Imagine your earliest memories as a child were your mother and father behaved differently than your friends’ parents. They didn’t care for you like they should. They had a drug or alcohol problem.

Perhaps the happiest day of your life was when mom or dad said they wanted to get help for what troubled them. But instead of joy, this event turned to terror. As they went off to treatment, strangers barged into your home and took you away instead of sending you to a grandparent or other relative.

Unfortunately, some children have been neglected and abused by their parents and immediate action is necessary by the state Department of Family and Children’s Services (DFCS). In other cases it is not.

The trauma from being taken from your home as a young child or teenager creates psychological damage that resembles post-traumatic stress disorder. It leaves a scar with a child for the rest of his life.

It certainly did for me.

That’s why if Georgia can find an alternative route for parents who have issues and sincerely want to get help, then legislation now before the General Assembly could keep families intact and create incentives for parents to work on their sobriety.

House Bill 159, now before the Georgia Legislature, is best known for its revision to the state adoption code. But it also includes an important new provision found in 41 states that allows parents, through a power of attorney, to give temporary guardianship to relatives or other qualified adults for up to one year.

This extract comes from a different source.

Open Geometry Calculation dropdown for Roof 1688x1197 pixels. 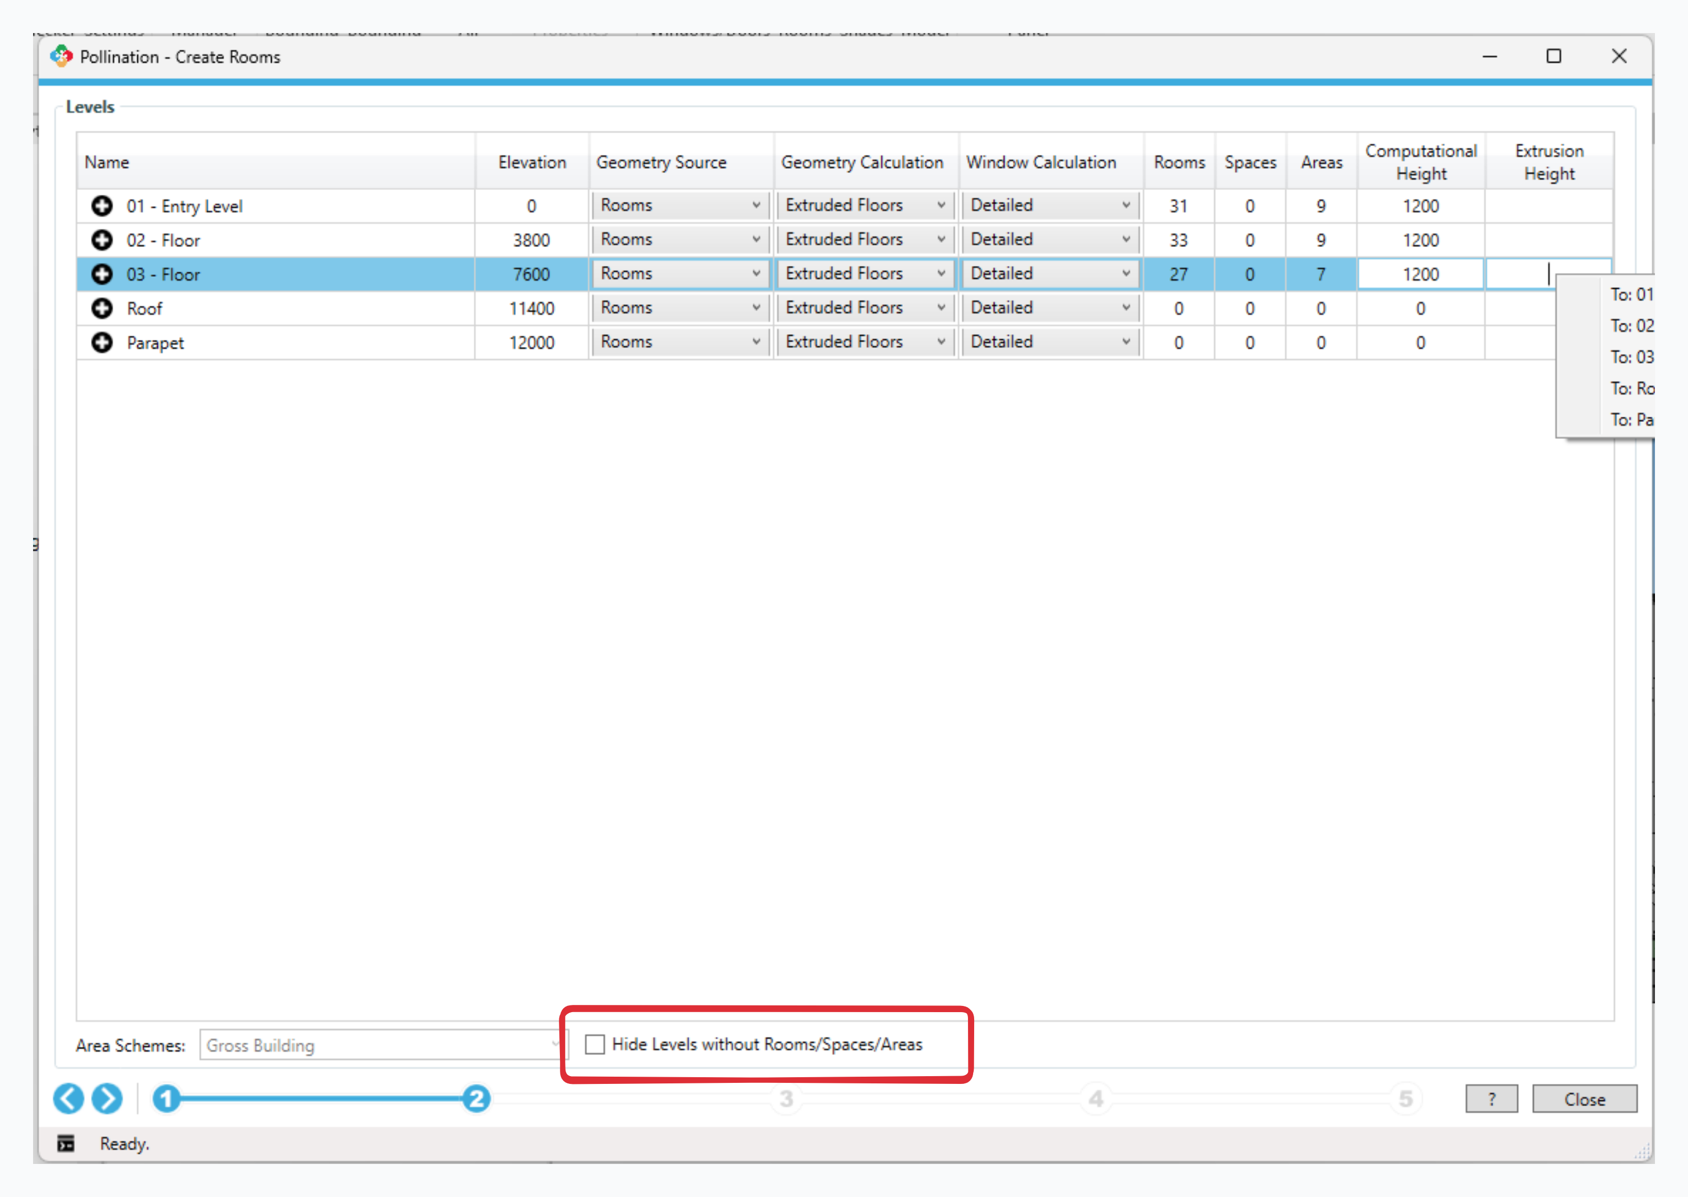(865, 308)
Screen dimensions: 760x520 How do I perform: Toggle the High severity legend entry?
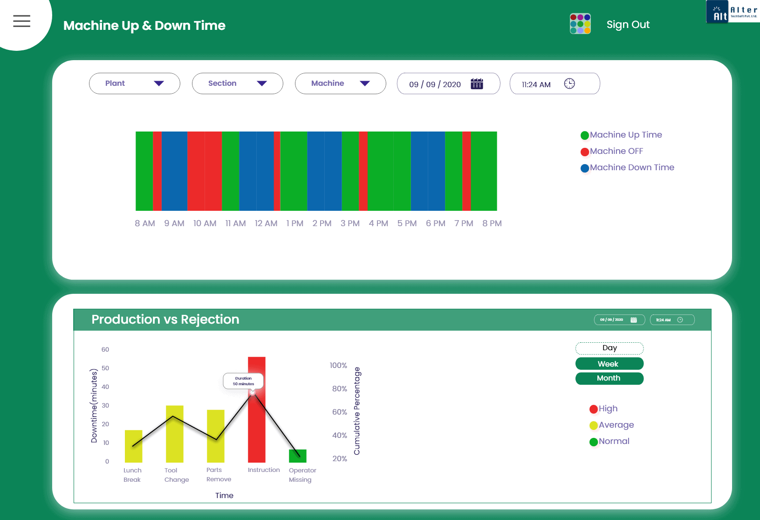[x=593, y=409]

This important language — known as the Supporting and Strengthening Safe Families Act — also allows non-profits and churches to recruit volunteer foster parents who can step in as temporary guardians and care for these children right in their own communities.

When children are taken into foster care, they are usually placed in the care of paid guardians who are complete strangers. In most counties in Georgia, there aren’t enough foster parents available to care for these children. As a result, siblings are split up or children are shipped to live with guardians far away – sometimes hundreds of miles from home, school, church, relatives and other support systems.

As of December 2017, 14,000 Georgia children were in DFCS custody – a number that is steadily on the rise due to the opioid crisis.

Nonprofits and churches are uniquely qualified to assist with the growing number of foster children at no cost to the state. To prevent children from ever winding up in state custody, they can offer family counseling, drug rehab and financial assistance when parents are out of work. But under traditional foster care, churches that provide foster parents are not allowed to assist biological parents – a link that needs repairing with this legislation.

No child ever wants to become a ward of the state. And this proposal to extend a power of attorney will not work for cases of abuse or neglect. But the state will save millions of dollars it currently spends on children in DFCS if it can rely on relatives or the faith community to step in when drug addicted parents truly want help.

I will always be thankful that DFCS was there for me 50 years ago. However, if that little boy had a choice to have his mother work with church volunteers versus being placed in a government system, there is no doubt I would have rather had the former. Government can never take the place of a parent or loving relative.

As a former foster child, I can say it’s time for those of us who have lived in dysfunctional homes to speak out for these 14,000 Georgia children. They have been removed from the little stability they have left in their lives.

As we saw in the State of the Union, President Trump highlighted how those in our community will step up to help these children if given the opportunity. The president commended a New Mexico police officer and his wife for convincing a pregnant drug addict living on the streets to allow them to take custody of, and then adopt, her unborn child. The mother is now in treatment and working on her sobriety.

New Mexico law allowed the mother to give the policeman and his wife temporary custody until the adoption was finalized without oversight by DFCS. If the same policeman and his wife lived in Georgia, this temporary custody — which led to an adoption — may have never happened.

I appreciate Lt. Gov. Casey Cagle’s leadership and support from the Georgia House in passing the Supporting and Strengthening Safe Families Act. They recognize that government is not always the solution to our foster care challenges, and DFCS should always be the last resort.

Richard L. Jackson, chairman and CEO of Jackson Healthcare of Alpharetta, was removed from his mother’s care at age 13 and remained in foster care until a young adult.